My mom was a worrier. Know anybody like that? Or do you know somebody who’s just the opposite, who only worries if he or she is smack dab in danger? Most of us are somewhere in between, but in many ways, Mom’s worrying defined her. And one of her prime worries was growing old. So she didn’t. She died during surgery at age 60, and as heartbroken as I was, I knew deep down that this was exactly the way she would have chosen to go. Unaware of approaching death and still young enough that she was making her own way in the world.
Do I think she somehow aided the process? Of course not, but do I think we sometimes wish ourselves into the grave? It’s an intriguing thought, possibly worth exploring. I could see a character who purposely abused his body, hoping to wear it down faster. It wouldn’t be that hard to do. In fact I’m sure it’s been done by many.
But wouldn’t that be an interesting plot point? And wouldn’t that immediately give readers a vivid portrait of my character, without using a lot of explanation?
Mom had a terrific sense of humor, Irish wit which she apparently inherited from her father. Puns were her specialty, but she always followed even the best with “Puns are the lowest form of humor.” This, too, was a clue to the woman she was. She loved word play, but she had to denigrate herself for indulging. A small put down, usually followed by a smile.
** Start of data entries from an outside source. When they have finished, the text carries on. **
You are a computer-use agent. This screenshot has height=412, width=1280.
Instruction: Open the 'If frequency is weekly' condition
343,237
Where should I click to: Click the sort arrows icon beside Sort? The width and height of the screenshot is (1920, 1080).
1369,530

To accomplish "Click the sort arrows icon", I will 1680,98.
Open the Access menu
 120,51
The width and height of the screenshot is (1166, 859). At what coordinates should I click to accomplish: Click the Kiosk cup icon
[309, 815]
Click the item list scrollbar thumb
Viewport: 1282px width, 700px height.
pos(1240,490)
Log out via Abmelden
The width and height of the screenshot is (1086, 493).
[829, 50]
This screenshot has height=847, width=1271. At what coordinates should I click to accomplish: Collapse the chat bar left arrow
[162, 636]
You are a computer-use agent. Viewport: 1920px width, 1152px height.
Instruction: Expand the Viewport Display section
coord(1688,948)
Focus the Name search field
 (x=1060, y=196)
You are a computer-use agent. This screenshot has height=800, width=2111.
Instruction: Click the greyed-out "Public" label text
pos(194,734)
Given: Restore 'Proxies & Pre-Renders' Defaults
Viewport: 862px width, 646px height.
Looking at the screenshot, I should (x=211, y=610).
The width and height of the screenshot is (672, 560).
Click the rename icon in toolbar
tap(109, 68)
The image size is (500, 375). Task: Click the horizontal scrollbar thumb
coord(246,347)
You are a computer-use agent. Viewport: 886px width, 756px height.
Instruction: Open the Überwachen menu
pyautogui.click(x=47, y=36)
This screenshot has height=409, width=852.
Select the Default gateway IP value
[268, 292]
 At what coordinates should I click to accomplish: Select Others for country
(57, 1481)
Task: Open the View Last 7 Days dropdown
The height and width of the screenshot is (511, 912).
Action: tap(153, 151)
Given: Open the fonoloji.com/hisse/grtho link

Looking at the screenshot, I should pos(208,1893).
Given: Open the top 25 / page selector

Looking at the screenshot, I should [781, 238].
But cracking a joke, then pointing out how bad it was? This explains a lot about her, too. Sharp-witted, insightful and ready to criticize herself at a moment’s notice.
I miss her still, the wit, the intelligence, but most of all I miss the way she basked in everything I did, convincing me as I grew that I could do anything I set my mind to. She adored me, and I knew it. There’s no greater gift to give a child.
Novelists are always, always asked if we base our characters on real people. When I’m creating a character do I faithfully copy the details of an acquaintance’s life, the milestones, the physical characteristics, their greatest failings and successes?
Absolutely not. In fact I stay as far from that line as possible. But am I influenced by people I’ve met, people I’ve watched even if I don’t know them? Do I notice what makes them tick? Do I incorporate it in a novel?
I never set out to. But as I wrote The Swallow’s Nest and detailed some of Marina’s childhood, I was strongly reminded of a friend I grew up with. Ellen, another major character, wasn’t drawn from thin air either. I’ve known women like Ellen, women who consistently make the wrong choices because they’ve grown up thinking those are the only ones they’re allowed, the ones that set them apart.
And I’ve known women like Lilia, the books’ major character, who, when faced with a painfully difficult situation, put the needs of others first.
My mother was much like Lilia, protecting and encouraging, even when circumstances made it difficult. But even more interesting to me? When I presented my daughter with Lilia’s greatest challenge and asked her what she would do, I was astounded. She hardly knew Mom, who died soon after she made her way into our family, but the two of them?
My mother and my daughter would have been great friends.
Novelists find characters everywhere, and sometimes we find them deep inside our lives and our hearts.
If Alex Trebek (Jeopardy), presented me with that last sentence as an answer, my question would have to be: What is the very best part of writing a novel?